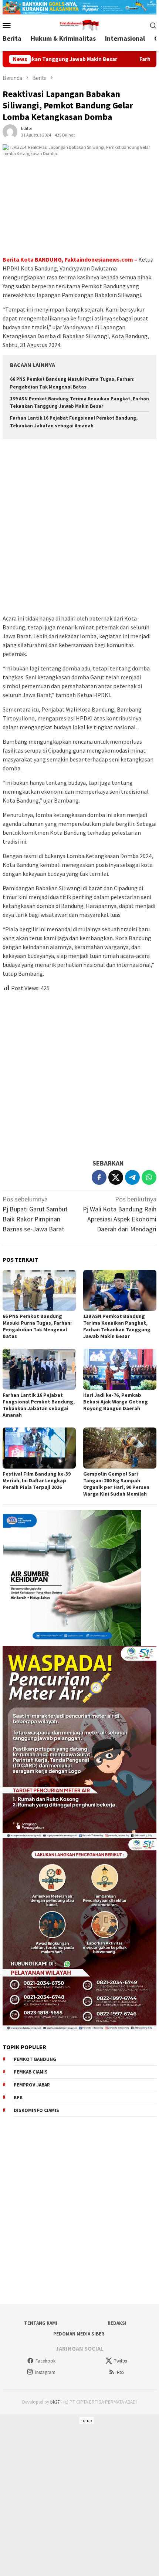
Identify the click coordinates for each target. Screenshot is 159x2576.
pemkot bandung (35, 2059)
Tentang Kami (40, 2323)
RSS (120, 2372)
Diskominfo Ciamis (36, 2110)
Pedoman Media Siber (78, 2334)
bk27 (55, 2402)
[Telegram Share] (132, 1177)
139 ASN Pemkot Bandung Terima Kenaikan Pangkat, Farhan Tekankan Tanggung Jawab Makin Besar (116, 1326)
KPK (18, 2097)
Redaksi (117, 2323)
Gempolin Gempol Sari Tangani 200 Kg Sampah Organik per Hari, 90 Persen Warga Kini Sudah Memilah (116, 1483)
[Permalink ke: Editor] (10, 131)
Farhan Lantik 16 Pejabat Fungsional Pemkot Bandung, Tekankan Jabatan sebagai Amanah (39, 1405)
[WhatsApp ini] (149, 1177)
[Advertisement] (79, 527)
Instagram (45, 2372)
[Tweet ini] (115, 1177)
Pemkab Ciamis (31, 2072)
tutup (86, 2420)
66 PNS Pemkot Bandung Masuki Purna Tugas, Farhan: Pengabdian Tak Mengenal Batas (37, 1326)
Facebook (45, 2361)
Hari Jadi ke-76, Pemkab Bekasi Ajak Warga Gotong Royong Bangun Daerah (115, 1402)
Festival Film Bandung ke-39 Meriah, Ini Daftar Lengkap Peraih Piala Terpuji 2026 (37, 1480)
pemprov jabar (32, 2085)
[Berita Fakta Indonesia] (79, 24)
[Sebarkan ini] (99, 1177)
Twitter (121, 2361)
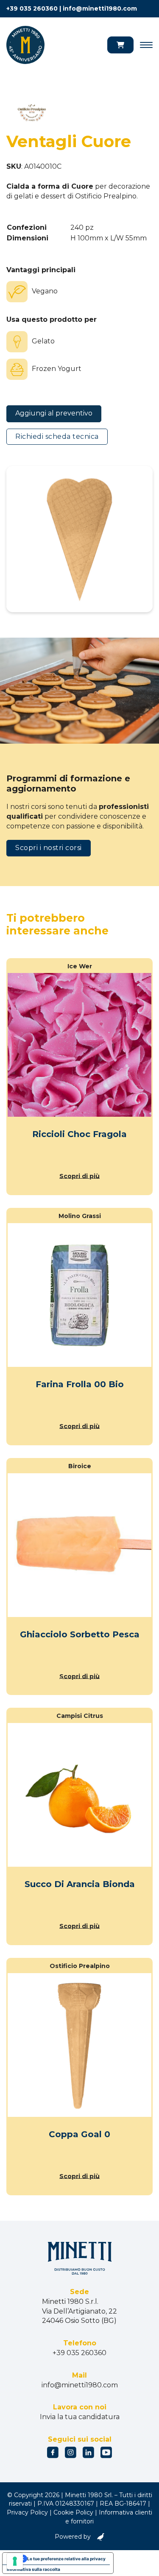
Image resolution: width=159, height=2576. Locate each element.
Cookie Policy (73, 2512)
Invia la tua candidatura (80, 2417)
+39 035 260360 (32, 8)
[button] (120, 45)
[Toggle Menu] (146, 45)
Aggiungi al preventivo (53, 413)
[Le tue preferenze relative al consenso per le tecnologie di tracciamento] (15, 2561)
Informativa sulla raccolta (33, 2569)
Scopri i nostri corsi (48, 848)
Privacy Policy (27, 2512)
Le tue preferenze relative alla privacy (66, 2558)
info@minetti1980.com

········

A line counts if it includes the string "Tekankan". State how many such lines the entries have, with no other text.

— Result of the task —
2